Après sa carrière au LNH, dont il laissa la direction à François Boulot, convaincu comme lui de l'intérêt des modèles mathématiques, ce fut une seconde partie de la vie professionnelle d'André Daubert, consacrée à l'informatique. André Daubert était un homme qui avait une vision très positive du progrès scientifique. Il a très tôt identifié tous les apports que l'on pouvait attendre de l'informatique dans tous les domaines. Cette partie de sa carrière s'est déroulée au sein du service informatique et mathématiques appliquées (IMA) de la DER, qu'il a dirigé au début des années 1980, puis au sein du service du traitement de l'information (STI) qui assurait le soutien en informatique pour l'ensemble d'EDF. À IMA, il a continué à pousser le développement de la modélisation et de la simulation numérique. Il a créé le département mécanique et modèles numériques qu'il confia à Yves Bamberger. Il s'est beaucoup investi dans la politique de codes de calcul avec une vision des outils de calcul qui l'amena à proposer une approche qui distingue pré-processeur, solveur de calcul et post-processeur et à développer des stratégies spécifiques à chacun des éléments de cette chaîne. Soucieux de transversalité et d'éviter la création de chapelles, il fut également à l'origine des « coordinations », structures transverses aux départements de la DER qui organisaient la collaboration autour de chantiers disciplinaires (coordination mécanique, coordination thermo-hydraulique, coordination fonctionnement, etc.).
Mais la simulation numérique est gourmande en ressources informatiques, ce qui le conduisit à pousser le calcul vectoriel et à accueillir au début des années 1980 le premier ordinateur Cray dont disposera la DER et qui sera suivi de nombreux autres. Il a également développé l'usage des stations de travail pour les chercheurs et s'est intéressé très tôt aux apports de la micro-informatique et de la bureautique. Il fut à l'origine de la première messagerie d'entreprise avec le projet CESAR. Il a également porté des chantiers comme le réseau informatique RETINA exploité par EDF avec l'objectif de faire communiquer machines américaines et machines françaises, la reprise numérique des archives d'EDF avec le projet OCR (Optical Character Recognition) ou la conception assistée par ordinateur.

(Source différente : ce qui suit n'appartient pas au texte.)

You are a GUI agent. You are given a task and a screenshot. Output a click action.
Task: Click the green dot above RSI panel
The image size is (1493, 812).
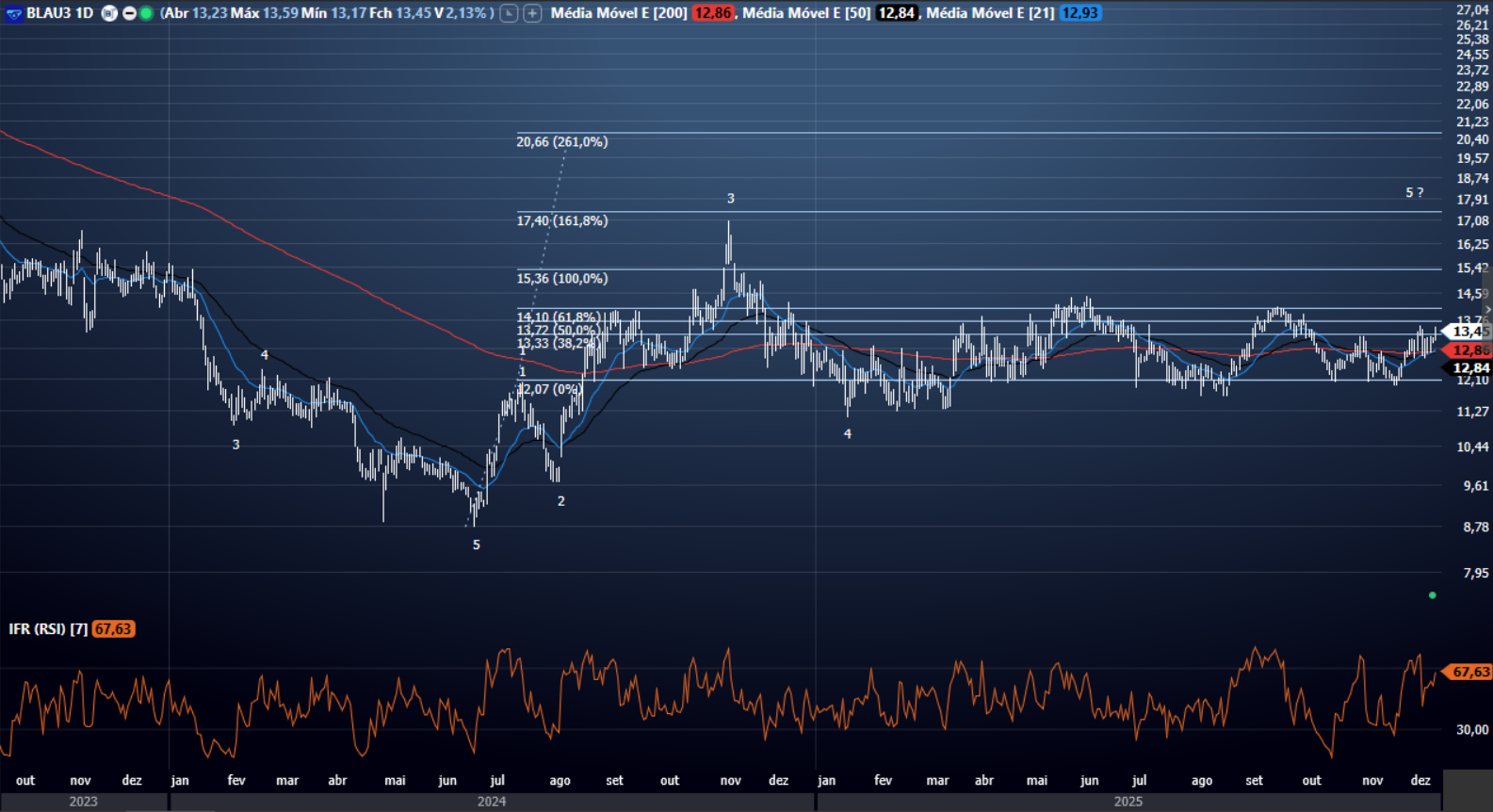pyautogui.click(x=1432, y=595)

Le service IMA était également à cette époque en charge de l'exploitation informatique en production de codes de calcul clés pour le métier d'EDF, avec toutes les contraintes d'exploitation associées. Ce fut le cas par exemple avec le SGEP qui définissait le programme de production journalier des différentes centrales d'EDF.

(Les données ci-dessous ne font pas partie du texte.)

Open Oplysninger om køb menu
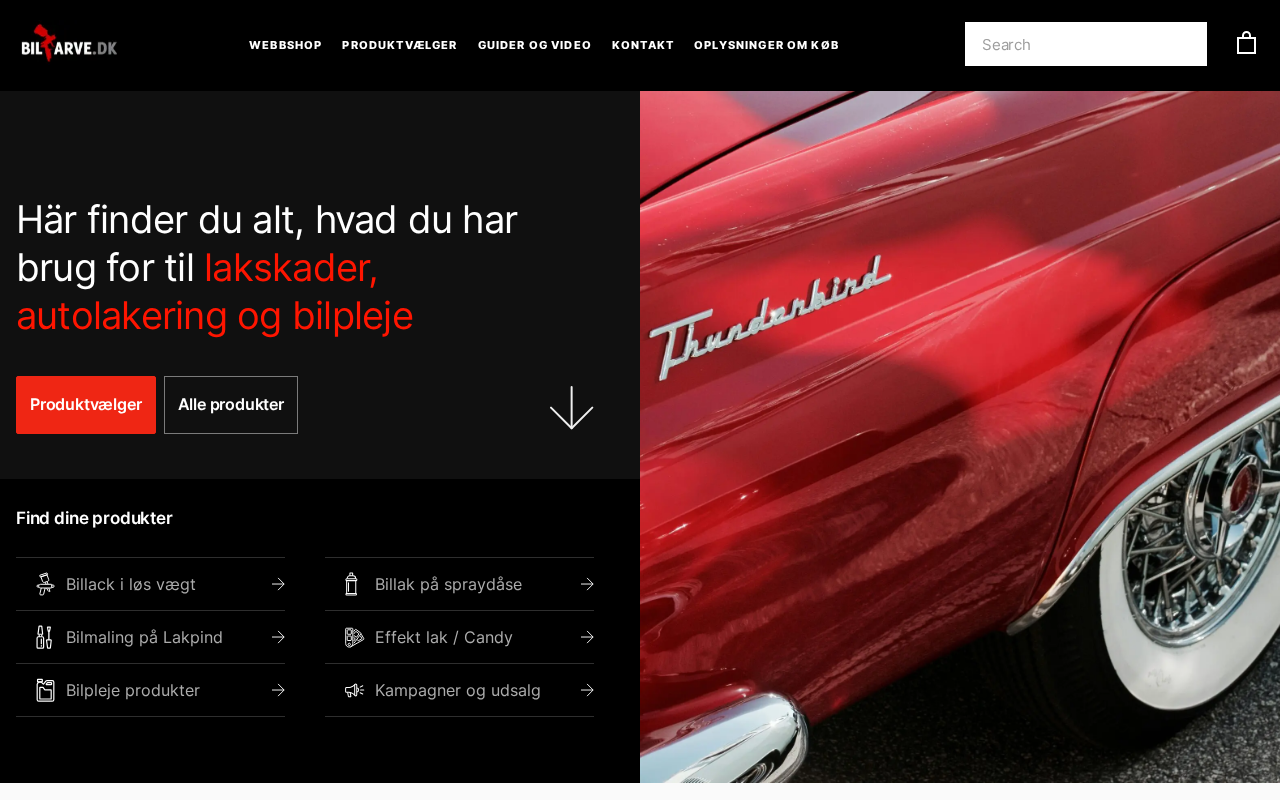Screen dimensions: 1280x800 coord(766,45)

3 André Daubert et le transfert et la diffusion des connaissances en hydraulique
André Daubert a toujours été très attaché au transfert et à la diffusion des connaissances. Lorsqu'il était au LNH, il a développé l'implication du laboratoire au sein de l'Association internationale de recherche en hydraulique (AIRH) et a poursuivi son investissement dans la SHF. Il fut aussi pendant de nombreuses années enseignant à l'École nationale des Ponts et Chaussées dans l'équipe de mécanique des fluides animée à cette époque par Michel Hug. On lui doit en particulier deux chapitres du traité « Mécanique des fluides appliquée aux problèmes d'aménagement et d'énergétique » rédigé par cette équipe. Ses activités d'enseignement lui valurent d'être nommé Chevalier dans l'Ordre national des Palmes académiques.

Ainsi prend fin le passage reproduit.